Topic: Picturing Quantum Processes

Spencer Whitt (May 11 2020 at 00:05):

I took a stab at solving the type issue in question 3.38. I started by rephrasing the given rules for $0$ more clearly. I've labeled the types and numbered $f_1 f_2 f_3 f_4$ to show that they need not be the same. I've also repeated the rule twice, once $0_1$ and once for $0_2$. This makes it clear that each $0_i$ is actually a family of processes - there is a separate process $0_i$ for each type $A \to B$, and they are related by the given rules - but crucially the given rules do not indicate any explicit relationship between $0_1$ and $0_2$. With this established, the proof is straight forward and demonstrates that $0_1 = 0_2$ for any arbitrary types A and C. @Oliver Shetler @Wenbo Gao CCI05102020.jpg

Wenbo Gao (May 11 2020 at 00:24):

Yeah I think you are right. The first f should be different from the second f and similarly for 0s.

Oliver Shetler (May 11 2020 at 00:49):

image-720fa46c-21da-4a01-a6c3-0b8fba542c0c.jpg

Oliver Shetler (May 11 2020 at 00:49):

This works. If we add the diagram with the parallel composition with zero, we can prove the insertion induction too.

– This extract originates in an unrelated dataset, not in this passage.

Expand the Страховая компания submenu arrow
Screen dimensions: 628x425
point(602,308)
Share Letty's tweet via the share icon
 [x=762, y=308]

Spencer Whitt (May 11 2020 at 02:03):

What is "insertion induction"? Are you asserting that this diagram proves the theorem? I can see that it's a true diagram, but I don't see how it proves the theorem - after all, it only has one type of 0. It needs two different 0's in order to prove they are equal. Here is a version of my proof using 0 numbers for comparison. IMG_20200510_215944.jpg

Oliver Shetler (May 11 2020 at 14:35):

What I'm saying is that if you include the additional condition and prove that all zero processes of all types are equivelant to multiplying any process by the unique number zero, you get the result I posted. In fact, you get the even stronger induction that any diagram with the same input and output wires multiplied by zero is the same as any insertion of any admissable type of zero process.

Spencer Whitt (May 11 2020 at 15:55):

Are you able to establish that the number 0 is unique, without the use of the proofs I posted?

Oliver Shetler (May 11 2020 at 16:32):

Why would I be? I said if we add the extra equation, we get the induction from your proofs.

Spencer Whitt (May 11 2020 at 17:31):

Ahh ok I was just misunderstanding you. I think we're on the same page now. All of this does indeed follow.